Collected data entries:
☆ ☆ ☆ ☆ ☆ ☆ ☆

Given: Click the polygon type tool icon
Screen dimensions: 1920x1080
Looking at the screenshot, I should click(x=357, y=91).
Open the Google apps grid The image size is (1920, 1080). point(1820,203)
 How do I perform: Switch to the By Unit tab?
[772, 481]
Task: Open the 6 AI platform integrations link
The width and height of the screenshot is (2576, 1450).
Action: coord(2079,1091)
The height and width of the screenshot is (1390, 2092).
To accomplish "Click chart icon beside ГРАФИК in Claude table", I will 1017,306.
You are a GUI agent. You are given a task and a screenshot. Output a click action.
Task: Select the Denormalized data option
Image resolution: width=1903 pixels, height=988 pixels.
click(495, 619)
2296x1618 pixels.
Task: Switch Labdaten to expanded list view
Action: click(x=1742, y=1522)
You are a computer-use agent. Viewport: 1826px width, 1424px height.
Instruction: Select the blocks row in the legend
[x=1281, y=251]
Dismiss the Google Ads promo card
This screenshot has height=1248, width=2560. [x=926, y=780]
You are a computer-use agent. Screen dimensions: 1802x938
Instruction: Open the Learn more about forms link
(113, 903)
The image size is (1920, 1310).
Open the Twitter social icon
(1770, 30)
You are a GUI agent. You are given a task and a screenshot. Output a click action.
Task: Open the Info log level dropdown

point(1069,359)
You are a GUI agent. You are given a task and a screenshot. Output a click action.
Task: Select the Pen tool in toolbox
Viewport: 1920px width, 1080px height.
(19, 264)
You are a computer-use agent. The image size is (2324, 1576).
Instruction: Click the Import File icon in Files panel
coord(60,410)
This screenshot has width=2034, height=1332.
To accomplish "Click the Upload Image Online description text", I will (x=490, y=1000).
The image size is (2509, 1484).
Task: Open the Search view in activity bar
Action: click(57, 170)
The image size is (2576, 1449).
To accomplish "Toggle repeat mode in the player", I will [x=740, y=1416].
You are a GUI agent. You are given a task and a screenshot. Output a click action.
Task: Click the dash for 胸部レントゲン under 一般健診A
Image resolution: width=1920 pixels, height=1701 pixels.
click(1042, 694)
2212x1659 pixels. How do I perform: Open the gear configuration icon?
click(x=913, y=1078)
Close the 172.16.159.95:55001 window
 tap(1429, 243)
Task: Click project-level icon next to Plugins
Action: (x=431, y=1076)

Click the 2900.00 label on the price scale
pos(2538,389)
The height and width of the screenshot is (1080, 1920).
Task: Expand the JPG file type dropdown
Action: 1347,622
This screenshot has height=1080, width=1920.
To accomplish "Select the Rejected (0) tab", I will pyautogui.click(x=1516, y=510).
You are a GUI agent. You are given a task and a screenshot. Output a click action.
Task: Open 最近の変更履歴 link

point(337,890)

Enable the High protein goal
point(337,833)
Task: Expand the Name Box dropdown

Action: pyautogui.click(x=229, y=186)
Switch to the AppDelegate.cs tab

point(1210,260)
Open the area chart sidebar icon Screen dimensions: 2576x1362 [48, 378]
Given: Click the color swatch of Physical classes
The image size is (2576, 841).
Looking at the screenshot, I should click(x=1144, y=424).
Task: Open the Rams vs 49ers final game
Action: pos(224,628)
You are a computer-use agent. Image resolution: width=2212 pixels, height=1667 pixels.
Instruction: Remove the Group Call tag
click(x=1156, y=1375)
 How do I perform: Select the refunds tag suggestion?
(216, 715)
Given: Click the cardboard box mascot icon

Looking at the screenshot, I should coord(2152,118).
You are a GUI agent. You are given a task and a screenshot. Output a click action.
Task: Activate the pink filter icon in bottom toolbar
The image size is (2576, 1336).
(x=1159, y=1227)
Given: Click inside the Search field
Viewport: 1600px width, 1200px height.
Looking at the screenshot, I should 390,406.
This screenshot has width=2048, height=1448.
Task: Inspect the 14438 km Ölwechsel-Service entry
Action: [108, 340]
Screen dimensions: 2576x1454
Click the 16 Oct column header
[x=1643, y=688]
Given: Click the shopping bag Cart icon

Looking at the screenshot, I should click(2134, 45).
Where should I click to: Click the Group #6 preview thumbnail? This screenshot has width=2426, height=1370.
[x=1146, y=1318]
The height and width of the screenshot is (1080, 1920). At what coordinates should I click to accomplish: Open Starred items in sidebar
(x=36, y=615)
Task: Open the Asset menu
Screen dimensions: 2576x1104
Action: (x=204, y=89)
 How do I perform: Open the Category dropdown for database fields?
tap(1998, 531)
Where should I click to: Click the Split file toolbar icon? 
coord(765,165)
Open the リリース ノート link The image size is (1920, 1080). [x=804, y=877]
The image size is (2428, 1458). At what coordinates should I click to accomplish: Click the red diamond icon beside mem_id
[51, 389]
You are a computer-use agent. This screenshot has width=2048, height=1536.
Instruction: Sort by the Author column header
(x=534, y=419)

☆ ☆ ☆ ☆ ☆ ☆ ☆

Task brief:
All records above need to be set down again exactly as written.

Reply to the task:
Given: Click the polygon type tool icon
Screen dimensions: 1920x1080
Looking at the screenshot, I should click(x=357, y=91).
Open the Google apps grid The image size is (1920, 1080). point(1820,203)
 How do I perform: Switch to the By Unit tab?
[772, 481]
Task: Open the 6 AI platform integrations link
The width and height of the screenshot is (2576, 1450).
Action: coord(2079,1091)
The height and width of the screenshot is (1390, 2092).
To accomplish "Click chart icon beside ГРАФИК in Claude table", I will 1017,306.
You are a GUI agent. You are given a task and a screenshot. Output a click action.
Task: Select the Denormalized data option
Image resolution: width=1903 pixels, height=988 pixels.
click(495, 619)
2296x1618 pixels.
Task: Switch Labdaten to expanded list view
Action: click(x=1742, y=1522)
You are a computer-use agent. Viewport: 1826px width, 1424px height.
Instruction: Select the blocks row in the legend
[x=1281, y=251]
Dismiss the Google Ads promo card
This screenshot has height=1248, width=2560. [x=926, y=780]
You are a computer-use agent. Screen dimensions: 1802x938
Instruction: Open the Learn more about forms link
(113, 903)
The image size is (1920, 1310).
Open the Twitter social icon
(1770, 30)
You are a GUI agent. You are given a task and a screenshot. Output a click action.
Task: Open the Info log level dropdown

point(1069,359)
You are a GUI agent. You are given a task and a screenshot. Output a click action.
Task: Select the Pen tool in toolbox
Viewport: 1920px width, 1080px height.
(19, 264)
You are a computer-use agent. The image size is (2324, 1576).
Instruction: Click the Import File icon in Files panel
coord(60,410)
This screenshot has width=2034, height=1332.
To accomplish "Click the Upload Image Online description text", I will (x=490, y=1000).
The image size is (2509, 1484).
Task: Open the Search view in activity bar
Action: click(57, 170)
The image size is (2576, 1449).
To accomplish "Toggle repeat mode in the player", I will [x=740, y=1416].
You are a GUI agent. You are given a task and a screenshot. Output a click action.
Task: Click the dash for 胸部レントゲン under 一般健診A
Image resolution: width=1920 pixels, height=1701 pixels.
click(1042, 694)
2212x1659 pixels. How do I perform: Open the gear configuration icon?
click(x=913, y=1078)
Close the 172.16.159.95:55001 window
 tap(1429, 243)
Task: Click project-level icon next to Plugins
Action: (x=431, y=1076)

Click the 2900.00 label on the price scale
pos(2538,389)
The height and width of the screenshot is (1080, 1920).
Task: Expand the JPG file type dropdown
Action: 1347,622
This screenshot has height=1080, width=1920.
To accomplish "Select the Rejected (0) tab", I will pyautogui.click(x=1516, y=510).
You are a GUI agent. You are given a task and a screenshot. Output a click action.
Task: Open 最近の変更履歴 link

point(337,890)

Enable the High protein goal
point(337,833)
Task: Expand the Name Box dropdown

Action: pyautogui.click(x=229, y=186)
Switch to the AppDelegate.cs tab

point(1210,260)
Open the area chart sidebar icon Screen dimensions: 2576x1362 [48, 378]
Given: Click the color swatch of Physical classes
The image size is (2576, 841).
Looking at the screenshot, I should click(x=1144, y=424).
Task: Open the Rams vs 49ers final game
Action: pos(224,628)
You are a computer-use agent. Image resolution: width=2212 pixels, height=1667 pixels.
Instruction: Remove the Group Call tag
click(x=1156, y=1375)
 How do I perform: Select the refunds tag suggestion?
(216, 715)
Given: Click the cardboard box mascot icon

Looking at the screenshot, I should coord(2152,118).
You are a GUI agent. You are given a task and a screenshot. Output a click action.
Task: Activate the pink filter icon in bottom toolbar
The image size is (2576, 1336).
(x=1159, y=1227)
Given: Click inside the Search field
Viewport: 1600px width, 1200px height.
Looking at the screenshot, I should 390,406.
This screenshot has width=2048, height=1448.
Task: Inspect the 14438 km Ölwechsel-Service entry
Action: [108, 340]
Screen dimensions: 2576x1454
Click the 16 Oct column header
[x=1643, y=688]
Given: Click the shopping bag Cart icon

Looking at the screenshot, I should click(2134, 45).
Where should I click to: Click the Group #6 preview thumbnail? This screenshot has width=2426, height=1370.
[x=1146, y=1318]
The height and width of the screenshot is (1080, 1920). At what coordinates should I click to accomplish: Open Starred items in sidebar
(x=36, y=615)
Task: Open the Asset menu
Screen dimensions: 2576x1104
Action: (x=204, y=89)
 How do I perform: Open the Category dropdown for database fields?
tap(1998, 531)
Where should I click to: Click the Split file toolbar icon? 
coord(765,165)
Open the リリース ノート link The image size is (1920, 1080). [x=804, y=877]
The image size is (2428, 1458). At what coordinates should I click to accomplish: Click the red diamond icon beside mem_id
[51, 389]
You are a computer-use agent. This screenshot has width=2048, height=1536.
Instruction: Sort by the Author column header
(x=534, y=419)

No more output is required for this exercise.